**TEXT SECTION**
* * * * * * * * *

The grumpy part is probably partly due to the tired part, but it’s also because I’ve just come from a very frustrating meeting. There’s a part of my job that I really don’t like doing, even though strictly I am doing it voluntarily. I won’t go into details, but it’s something that makes me extremely uncomfortable, because I believe that it’s being done in the wrong way, and is probably causing harm to some people. However, I also believe it is actually necessary, and for it not to be done would cause even more harm. I’m not in a position to make the major changes to the process that I strongly believe are needed, so every time I go to a meeting about it, I just get frustrated seeing everything that’s wrong with it. The catch is, if I wasn’t at those meetings, it would be done even worse – I’ve at least managed to help make sure that the system is followed correctly (which they weren’t doing before), so although the outcomes are still unfair, at least they’re a little less unfair than they were. It’s kind of analogous to a vegetarian working in a freezing works, who believes that the animals shouldn’t be being killed at all, but knows that they will be anyway, so chooses to continue to work there because at least s/he can make sure they’re killed as humanely as possible. That’s the kind of moral conflict I’ve been feeling about these meetings. I hate what I’m doing, but I’d hate myself more for not doing it.

* * * * * * * * *

**AIM OF THE EXERCISE**
Answer these about the passage above on the frustrating meeting:
(a) What does the writer say the grumpy part is probably partly due to?
(b) What has the writer managed to help make sure of?
(c) In the analogy, where does the vegetarian work?

* * * * * * * * *

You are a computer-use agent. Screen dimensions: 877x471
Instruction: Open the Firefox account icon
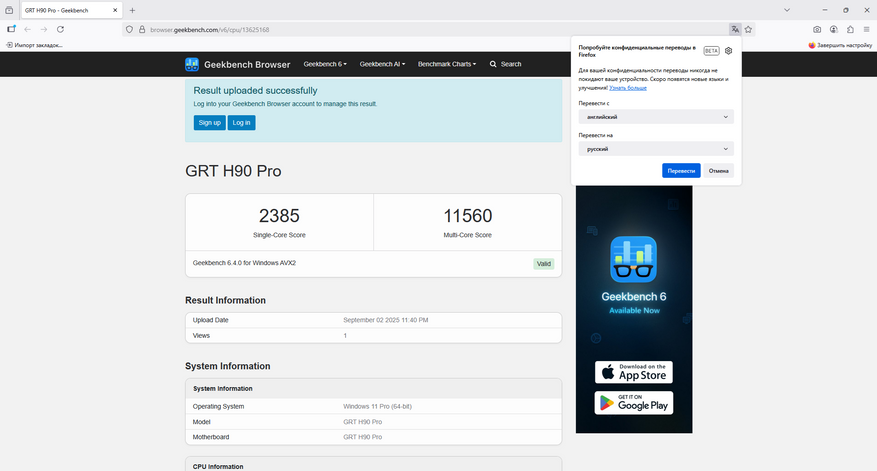[834, 29]
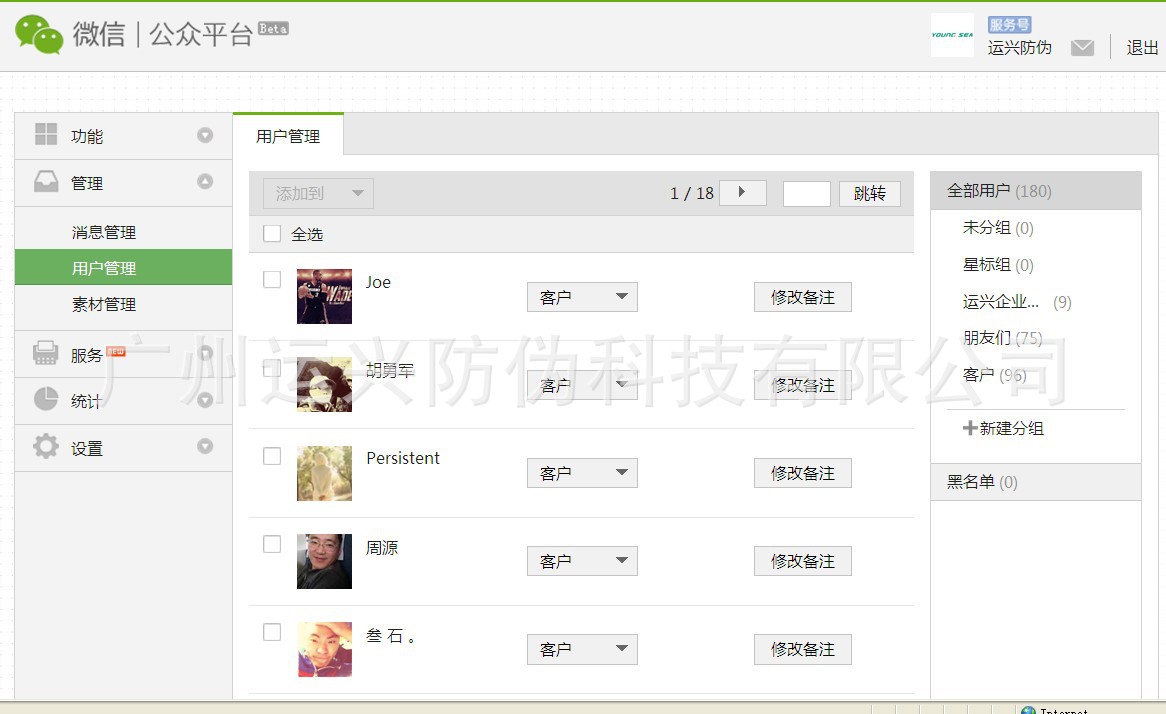
Task: Click the 功能 grid icon in sidebar
Action: pos(46,135)
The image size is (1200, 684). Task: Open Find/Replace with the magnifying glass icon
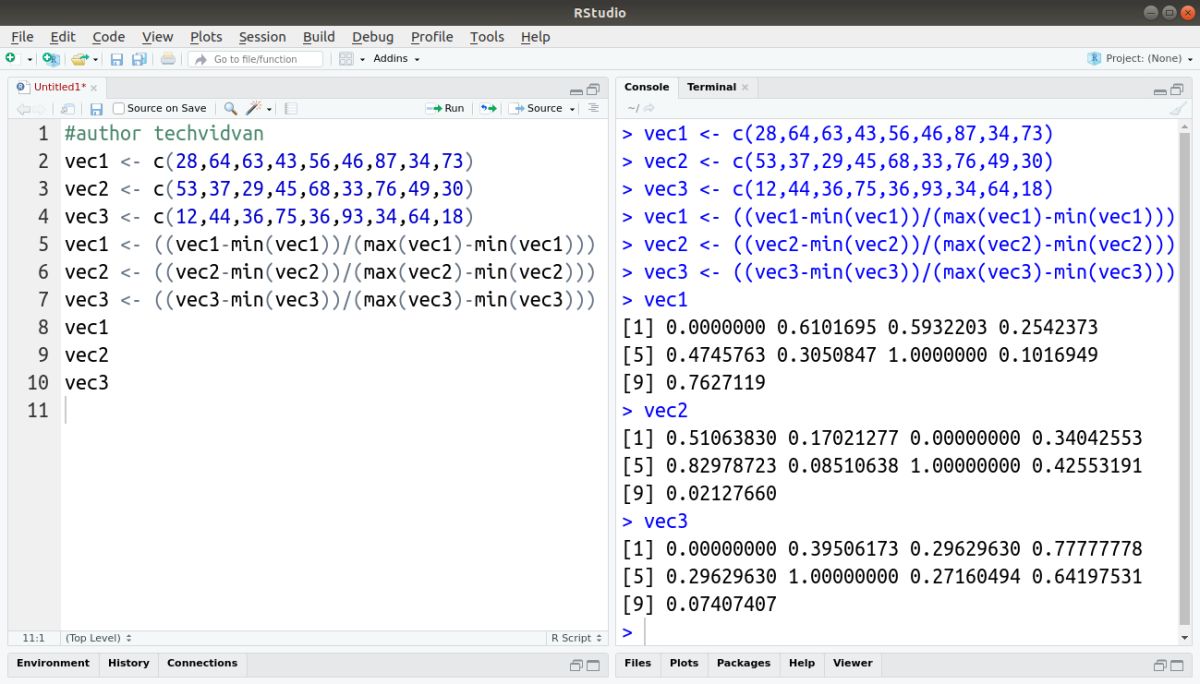pyautogui.click(x=230, y=107)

* * * * * * * * *

**OUTPUT OF THE TASK**
(a) The tired part.
(b) That the system is followed correctly.
(c) In a freezing works.